● WHAT NEEDS TO BE DONE: Turn every line of the data below into a Markdown table with two columns, Row and Line, numbering the rows in order and leaving out blank lines.

%%

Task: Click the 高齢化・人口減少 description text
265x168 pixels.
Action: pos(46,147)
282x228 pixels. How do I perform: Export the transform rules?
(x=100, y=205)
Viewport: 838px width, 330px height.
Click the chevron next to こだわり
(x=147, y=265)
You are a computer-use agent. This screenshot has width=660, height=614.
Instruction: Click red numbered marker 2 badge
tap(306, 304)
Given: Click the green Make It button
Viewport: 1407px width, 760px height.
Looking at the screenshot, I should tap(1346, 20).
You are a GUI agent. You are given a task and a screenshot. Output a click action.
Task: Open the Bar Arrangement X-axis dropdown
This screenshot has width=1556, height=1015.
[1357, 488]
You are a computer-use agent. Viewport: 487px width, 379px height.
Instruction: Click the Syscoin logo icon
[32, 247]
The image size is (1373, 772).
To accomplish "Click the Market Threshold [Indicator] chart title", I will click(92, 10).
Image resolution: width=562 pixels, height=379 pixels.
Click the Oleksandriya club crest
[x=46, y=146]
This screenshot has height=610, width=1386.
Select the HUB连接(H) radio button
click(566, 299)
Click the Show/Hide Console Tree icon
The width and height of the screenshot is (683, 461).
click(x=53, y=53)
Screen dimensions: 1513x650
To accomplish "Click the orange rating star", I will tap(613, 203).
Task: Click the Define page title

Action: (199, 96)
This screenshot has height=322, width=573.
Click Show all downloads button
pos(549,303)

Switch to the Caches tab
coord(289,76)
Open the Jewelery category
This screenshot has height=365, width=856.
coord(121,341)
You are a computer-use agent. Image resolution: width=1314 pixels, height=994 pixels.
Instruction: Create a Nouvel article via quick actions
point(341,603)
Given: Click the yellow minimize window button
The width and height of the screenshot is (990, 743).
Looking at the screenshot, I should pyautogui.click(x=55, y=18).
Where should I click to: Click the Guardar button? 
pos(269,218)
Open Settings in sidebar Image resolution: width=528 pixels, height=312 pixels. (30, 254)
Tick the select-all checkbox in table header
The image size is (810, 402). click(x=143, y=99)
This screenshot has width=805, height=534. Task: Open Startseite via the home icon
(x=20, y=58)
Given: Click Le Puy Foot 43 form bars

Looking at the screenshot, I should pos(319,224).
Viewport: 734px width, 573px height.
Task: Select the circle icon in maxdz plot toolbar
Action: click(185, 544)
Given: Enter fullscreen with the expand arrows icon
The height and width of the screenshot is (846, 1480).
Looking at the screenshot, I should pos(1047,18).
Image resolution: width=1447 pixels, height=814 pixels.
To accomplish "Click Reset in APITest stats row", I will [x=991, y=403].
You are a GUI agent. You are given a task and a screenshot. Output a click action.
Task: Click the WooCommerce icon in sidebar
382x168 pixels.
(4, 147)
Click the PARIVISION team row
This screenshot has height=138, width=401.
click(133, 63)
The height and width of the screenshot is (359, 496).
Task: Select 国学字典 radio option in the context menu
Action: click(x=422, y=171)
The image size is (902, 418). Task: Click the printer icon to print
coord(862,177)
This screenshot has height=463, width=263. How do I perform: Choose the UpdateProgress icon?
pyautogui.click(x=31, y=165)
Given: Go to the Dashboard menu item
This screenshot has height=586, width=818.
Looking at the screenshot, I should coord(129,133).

%%

● RESULT:
| Row | Line |
|---|---|
| 1 | Task: Click the 高齢化・人口減少 description text |
| 2 | 265x168 pixels. |
| 3 | Action: pos(46,147) |
| 4 | 282x228 pixels. How do I perform: Export the transform rules? |
| 5 | (x=100, y=205) |
| 6 | Viewport: 838px width, 330px height. |
| 7 | Click the chevron next to こだわり |
| 8 | (x=147, y=265) |
| 9 | You are a computer-use agent. This screenshot has width=660, height=614. |
| 10 | Instruction: Click red numbered marker 2 badge |
| 11 | tap(306, 304) |
| 12 | Given: Click the green Make It button |
| 13 | Viewport: 1407px width, 760px height. |
| 14 | Looking at the screenshot, I should tap(1346, 20). |
| 15 | You are a GUI agent. You are given a task and a screenshot. Output a click action. |
| 16 | Task: Open the Bar Arrangement X-axis dropdown |
| 17 | This screenshot has width=1556, height=1015. |
| 18 | [1357, 488] |
| 19 | You are a computer-use agent. Viewport: 487px width, 379px height. |
| 20 | Instruction: Click the Syscoin logo icon |
| 21 | [32, 247] |
| 22 | The image size is (1373, 772). |
| 23 | To accomplish "Click the Market Threshold [Indicator] chart title", I will click(92, 10). |
| 24 | Image resolution: width=562 pixels, height=379 pixels. |
| 25 | Click the Oleksandriya club crest |
| 26 | [x=46, y=146] |
| 27 | This screenshot has height=610, width=1386. |
| 28 | Select the HUB连接(H) radio button |
| 29 | click(566, 299) |
| 30 | Click the Show/Hide Console Tree icon |
| 31 | The width and height of the screenshot is (683, 461). |
| 32 | click(x=53, y=53) |
| 33 | Screen dimensions: 1513x650 |
| 34 | To accomplish "Click the orange rating star", I will tap(613, 203). |
| 35 | Task: Click the Define page title |
| 36 | Action: (199, 96) |
| 37 | This screenshot has height=322, width=573. |
| 38 | Click Show all downloads button |
| 39 | pos(549,303) |
| 40 | Switch to the Caches tab |
| 41 | coord(289,76) |
| 42 | Open the Jewelery category |
| 43 | This screenshot has height=365, width=856. |
| 44 | coord(121,341) |
| 45 | You are a computer-use agent. Image resolution: width=1314 pixels, height=994 pixels. |
| 46 | Instruction: Create a Nouvel article via quick actions |
| 47 | point(341,603) |
| 48 | Given: Click the yellow minimize window button |
| 49 | The width and height of the screenshot is (990, 743). |
| 50 | Looking at the screenshot, I should pyautogui.click(x=55, y=18). |
| 51 | Where should I click to: Click the Guardar button?  |
| 52 | pos(269,218) |
| 53 | Open Settings in sidebar Image resolution: width=528 pixels, height=312 pixels. (30, 254) |
| 54 | Tick the select-all checkbox in table header |
| 55 | The image size is (810, 402). click(x=143, y=99) |
| 56 | This screenshot has width=805, height=534. Task: Open Startseite via the home icon |
| 57 | (x=20, y=58) |
| 58 | Given: Click Le Puy Foot 43 form bars |
| 59 | Looking at the screenshot, I should pos(319,224). |
| 60 | Viewport: 734px width, 573px height. |
| 61 | Task: Select the circle icon in maxdz plot toolbar |
| 62 | Action: click(185, 544) |
| 63 | Given: Enter fullscreen with the expand arrows icon |
| 64 | The height and width of the screenshot is (846, 1480). |
| 65 | Looking at the screenshot, I should pos(1047,18). |
| 66 | Image resolution: width=1447 pixels, height=814 pixels. |
| 67 | To accomplish "Click Reset in APITest stats row", I will [x=991, y=403]. |
| 68 | You are a GUI agent. You are given a task and a screenshot. Output a click action. |
| 69 | Task: Click the WooCommerce icon in sidebar |
| 70 | 382x168 pixels. |
| 71 | (4, 147) |
| 72 | Click the PARIVISION team row |
| 73 | This screenshot has height=138, width=401. |
| 74 | click(133, 63) |
| 75 | The height and width of the screenshot is (359, 496). |
| 76 | Task: Select 国学字典 radio option in the context menu |
| 77 | Action: click(x=422, y=171) |
| 78 | The image size is (902, 418). Task: Click the printer icon to print |
| 79 | coord(862,177) |
| 80 | This screenshot has height=463, width=263. How do I perform: Choose the UpdateProgress icon? |
| 81 | pyautogui.click(x=31, y=165) |
| 82 | Given: Go to the Dashboard menu item |
| 83 | This screenshot has height=586, width=818. |
| 84 | Looking at the screenshot, I should coord(129,133). |